Introduction
On October 1st, 1877, Dr Elizabeth Garrett Anderson gave the Inaugural Address at the London School of Medicine for Women, which she had helped to establish three years earlier. Only the previous year, the UK Medical Act had allowed the country’s medical authorities to license women as doctors for the first time, and it is difficult to think of better advice to anyone hoping to bring about important social change.
IN conclusion I would beg you to remember two points.* The first is that without indulging in any high flown estimates of our own importance, it is impossible to deny that the future success of our cause depends very much upon the judgment and moderation, as well as upon the zeal of its earliest advocates.* In England, where the conservative instinct is so strong and so general,* it is of paramount importance, if we would carry the community with us, not to put ourselves needlessly in opposition to this instinct by any want of good taste or even by want of deference to the taste of the community. “All things are lawful, but all things are not expedient”* and it is not for us who are in charge of this question to endanger it by tilting against everything else capable of being improved. Let us reserve ourselves for our own work and peg away manfully at that, trying in all legitimate ways to carry opinion with us.
* Elizabeth Garrett Anderson was born Elizabeth Garrett on June 9th, 1836, and married James George Skelton Anderson in 1871. The couple had three children, Louisa (1873–1943), Margaret (1874–1875) and Alan (1877–1952). Louisa went on to be Chief Surgeon of the Women’s Hospital Corps and a Fellow of the Royal Society of Medicine; Alan followed his father into the shipping business, and became a Conservative MP for the City of London and a Knight Commander of the Order of the British Empire. Elizabeth’s sister Millicent Fawcett (1847-1929) was a vigorous campaigner for women’s suffrage.

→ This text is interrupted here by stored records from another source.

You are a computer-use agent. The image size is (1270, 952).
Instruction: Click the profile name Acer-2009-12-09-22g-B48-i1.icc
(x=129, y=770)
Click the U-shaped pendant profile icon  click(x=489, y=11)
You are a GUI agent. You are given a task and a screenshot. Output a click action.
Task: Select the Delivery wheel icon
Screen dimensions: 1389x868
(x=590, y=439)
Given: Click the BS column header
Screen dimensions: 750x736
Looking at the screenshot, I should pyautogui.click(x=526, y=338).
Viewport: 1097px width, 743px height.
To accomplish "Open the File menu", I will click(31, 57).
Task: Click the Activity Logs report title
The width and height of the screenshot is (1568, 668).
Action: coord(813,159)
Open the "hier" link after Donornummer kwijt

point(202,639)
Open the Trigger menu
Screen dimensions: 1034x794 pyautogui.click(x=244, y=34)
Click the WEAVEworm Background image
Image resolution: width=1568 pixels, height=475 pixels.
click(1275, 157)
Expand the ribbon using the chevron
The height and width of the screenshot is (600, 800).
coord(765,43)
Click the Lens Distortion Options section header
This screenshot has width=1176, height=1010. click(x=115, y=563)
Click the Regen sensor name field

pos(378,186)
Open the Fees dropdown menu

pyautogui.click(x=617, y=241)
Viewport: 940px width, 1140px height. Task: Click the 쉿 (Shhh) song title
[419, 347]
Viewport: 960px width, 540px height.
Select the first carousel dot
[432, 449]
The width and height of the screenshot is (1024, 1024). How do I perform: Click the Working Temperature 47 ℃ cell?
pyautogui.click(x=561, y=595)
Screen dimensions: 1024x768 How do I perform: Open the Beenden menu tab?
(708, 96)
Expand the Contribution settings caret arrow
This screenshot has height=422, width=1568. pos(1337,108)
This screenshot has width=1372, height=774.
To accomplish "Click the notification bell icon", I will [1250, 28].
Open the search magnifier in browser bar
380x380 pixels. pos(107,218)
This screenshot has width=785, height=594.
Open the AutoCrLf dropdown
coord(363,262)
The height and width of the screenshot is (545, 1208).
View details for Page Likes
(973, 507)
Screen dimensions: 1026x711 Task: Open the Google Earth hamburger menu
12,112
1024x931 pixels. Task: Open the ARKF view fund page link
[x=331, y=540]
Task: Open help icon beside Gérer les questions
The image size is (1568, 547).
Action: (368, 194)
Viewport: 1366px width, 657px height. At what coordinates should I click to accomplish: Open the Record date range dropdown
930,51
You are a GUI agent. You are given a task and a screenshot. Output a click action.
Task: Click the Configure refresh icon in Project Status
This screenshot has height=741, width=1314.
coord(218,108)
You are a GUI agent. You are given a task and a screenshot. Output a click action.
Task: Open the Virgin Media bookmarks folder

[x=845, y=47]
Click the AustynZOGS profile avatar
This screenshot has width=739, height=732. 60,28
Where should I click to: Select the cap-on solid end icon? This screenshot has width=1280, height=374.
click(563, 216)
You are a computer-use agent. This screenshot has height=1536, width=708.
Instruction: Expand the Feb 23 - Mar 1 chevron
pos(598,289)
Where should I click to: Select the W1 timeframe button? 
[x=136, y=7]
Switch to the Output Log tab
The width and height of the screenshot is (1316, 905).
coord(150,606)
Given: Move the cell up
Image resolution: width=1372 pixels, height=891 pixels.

* The principle that judgment and moderation must guide any serious reformer remained with Anderson throughout her life. A pioneer in the campaign for Women’s Suffrage, she joined Emily Davies and John Stuart Mill in preparing a petition for Parliament in 1866, which sadly was unsuccessful: see Imagine. Unlike her sister Millicent, however, and her daughter Louisa, Anderson regretted the movement’s increasingly antagonistic approach of later years and withdrew from active involvement in 1911. See posts tagged Women’s Suffrage Movement (4).
* Here, Anderson uses the word ‘conservative’ to mean ‘resistant to change’. In that sense, all the major parties were disappointingly conservative when it came to broadening the roles of women in society. At the time, Elizabeth, Louisa and Millicent identified as Liberals and Unionists: they disapproved strongly of nannying regulation, and believed in free markets, family life, individual liberty tempered by social responsibility, and the sovereign integrity of the United Kingdom. Today, such views would see them labelled Thatcherite Conservatives.
* See 1 Corinthians 6:12, 1 Corinthians 10:23. That is to say, thanks to the removal of various legal restrictions on women in medicine, women now had an opportunity to change many things, but not everything necessarily needed changing.
Précis
In 1877, the country’s first qualified woman doctor, Elizabeth Garrett Anderson, spoke to the new intake of students at the medical school she had founded three years earlier. She warned them that being pioneers required not only enthusiasm but restraint, and that their task was not wholesale revolution, but to win public support for women doctors by their example. (59 / 60 words)
In 1877, the country’s first qualified woman doctor, Elizabeth Garrett Anderson, spoke to the new intake of students at the medical school she had founded three years earlier. She warned them that being pioneers required not only enthusiasm but restraint, and that their task was not wholesale revolution, but to win public support for women doctors by their example.